Without further comment, state how many lines in the listing below contain the word "Select".

DATA RECORDS:
═══

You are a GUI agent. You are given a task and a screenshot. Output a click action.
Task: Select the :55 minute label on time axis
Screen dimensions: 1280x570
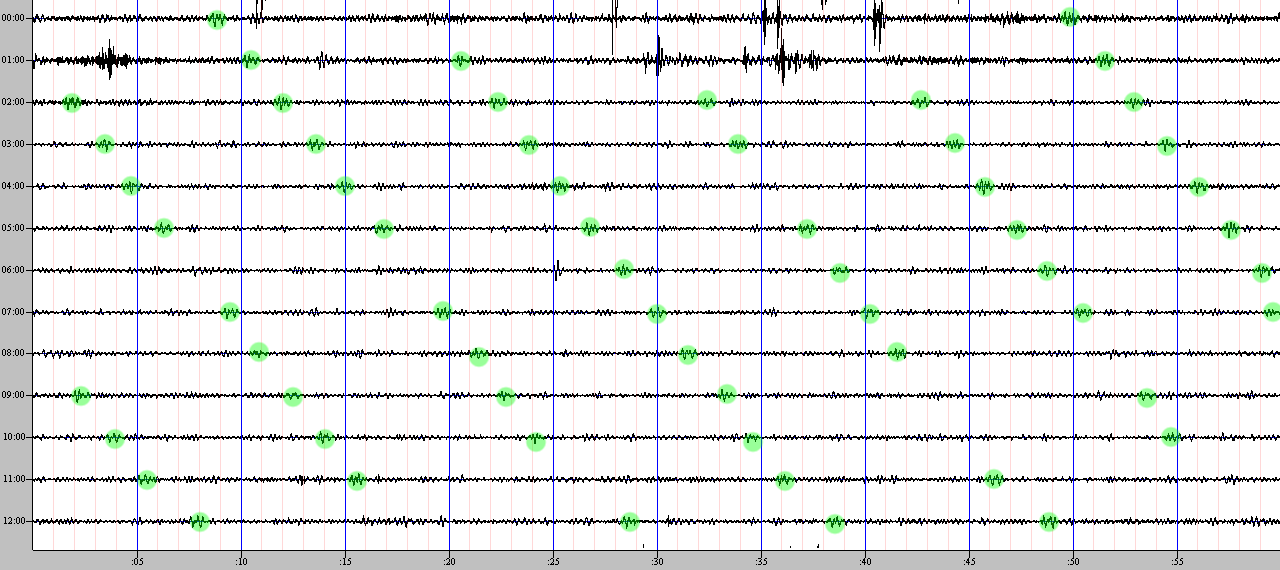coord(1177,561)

═══

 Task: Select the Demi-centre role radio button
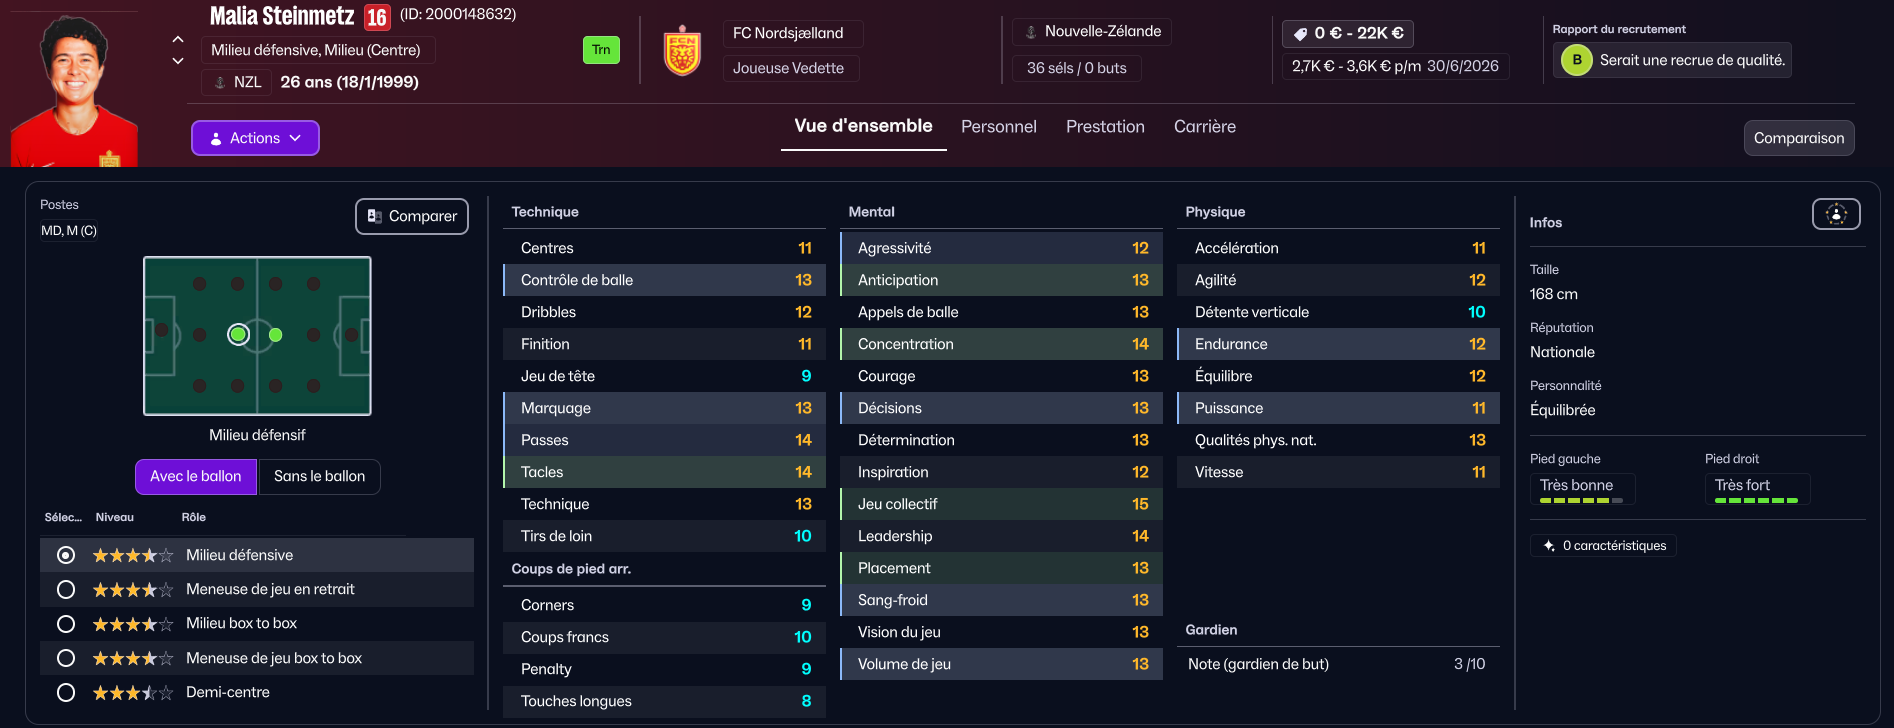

═══

RESPONSE: 2